During the past 10 years, there has been considerable research into mycotoxin binders, which inhibit absorbtion by sequestering toxins in the intestinal tract. In many developing countries bentonite clays are added to feed to bind aflatoxins. These compounds vary widely in their efficacy and depending on their source there is a danger of contaminating feed with naturally occurring dioxins. Hydrated sodium calcium aluminum silicate and other zeolites are commercially available and have shown variable activity, principally against aflatoxins. Natural products are variable in composition and commercially available synthetic compounds have narrow specificity.

Studies conducted in France and the United States have demonstrated that extracts of the cell wall of Saccharomyces cerevisiae sequester mycotoxins across a wide range of pH values. Affinity binding values for aflatoxins and DON range from 90 to 95 percent and 36 percent and 15 percent, respectively, for zearalenone and ochratoxin. The structure of specific fractions of beta-D-glucans extracted from yeast determines the intensity of binding. This property has been extensively examined with respect to the stereochemistry of the interaction between the binder and mycotoxin to select the most efficient binders.

Research into the mechanisms of sequestering has been stimulated by increased use of DDGS. This ingredient may be contaminated with aflatoxin present in the corn substrate. The toxin is concentrated during extraction of ethanol resulting in levels of aflatoxin in DDGS which may induce clinical signs and a measurable decline in production parameters.
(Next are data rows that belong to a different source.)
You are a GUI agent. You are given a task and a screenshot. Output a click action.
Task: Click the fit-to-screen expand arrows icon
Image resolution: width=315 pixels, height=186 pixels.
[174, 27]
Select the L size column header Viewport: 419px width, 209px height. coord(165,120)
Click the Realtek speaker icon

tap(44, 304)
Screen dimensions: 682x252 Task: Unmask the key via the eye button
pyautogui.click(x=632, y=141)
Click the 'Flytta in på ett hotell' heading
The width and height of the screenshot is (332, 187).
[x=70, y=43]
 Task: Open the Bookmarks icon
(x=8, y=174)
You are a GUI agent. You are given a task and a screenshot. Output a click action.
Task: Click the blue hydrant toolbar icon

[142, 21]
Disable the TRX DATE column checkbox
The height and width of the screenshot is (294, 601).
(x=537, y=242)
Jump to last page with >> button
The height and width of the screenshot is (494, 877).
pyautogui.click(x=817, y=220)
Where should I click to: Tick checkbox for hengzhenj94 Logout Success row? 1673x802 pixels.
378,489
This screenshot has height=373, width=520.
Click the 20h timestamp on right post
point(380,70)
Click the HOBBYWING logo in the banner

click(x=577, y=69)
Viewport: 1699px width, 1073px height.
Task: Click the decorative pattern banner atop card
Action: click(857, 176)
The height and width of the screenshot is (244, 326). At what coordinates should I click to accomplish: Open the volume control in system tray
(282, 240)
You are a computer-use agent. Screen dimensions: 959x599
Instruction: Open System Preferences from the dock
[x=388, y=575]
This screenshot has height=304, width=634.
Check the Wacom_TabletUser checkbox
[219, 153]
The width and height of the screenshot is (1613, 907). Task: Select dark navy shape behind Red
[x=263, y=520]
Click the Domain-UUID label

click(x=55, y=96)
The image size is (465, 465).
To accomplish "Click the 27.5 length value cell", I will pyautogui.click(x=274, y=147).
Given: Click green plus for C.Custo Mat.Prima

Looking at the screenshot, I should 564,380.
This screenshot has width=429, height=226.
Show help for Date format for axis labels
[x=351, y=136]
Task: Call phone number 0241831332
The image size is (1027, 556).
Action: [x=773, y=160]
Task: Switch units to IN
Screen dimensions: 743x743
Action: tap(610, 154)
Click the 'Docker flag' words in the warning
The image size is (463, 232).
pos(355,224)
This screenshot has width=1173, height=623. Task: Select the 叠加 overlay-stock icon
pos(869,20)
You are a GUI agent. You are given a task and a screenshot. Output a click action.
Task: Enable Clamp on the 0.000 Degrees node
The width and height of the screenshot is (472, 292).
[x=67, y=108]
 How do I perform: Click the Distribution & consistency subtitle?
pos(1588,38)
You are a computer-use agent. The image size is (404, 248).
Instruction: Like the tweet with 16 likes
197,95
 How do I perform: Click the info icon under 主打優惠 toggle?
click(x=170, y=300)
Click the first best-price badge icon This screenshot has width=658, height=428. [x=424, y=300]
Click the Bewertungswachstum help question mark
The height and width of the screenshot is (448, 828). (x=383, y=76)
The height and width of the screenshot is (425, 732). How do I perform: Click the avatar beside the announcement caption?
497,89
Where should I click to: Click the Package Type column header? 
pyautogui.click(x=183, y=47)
Since current FDA restrictions do not allow label claims for "mycotoxin binding," the commercial product is marketed as MTB 100 in the United States as an anti-caking additive. Extensive use of the product in Asia and Latin America provides a positive return over the cost of supplementation, especially with premium egg products and when market prices are high for generic eggs.

Conclusion

Suppression of mycotoxicoses requires an integrated approach to detection and control. Reducing the impact of contamination depends on detection and suppression of pre-formed toxins by the addition of binders in addition to practical measures on farms to prevent proliferation of fungi.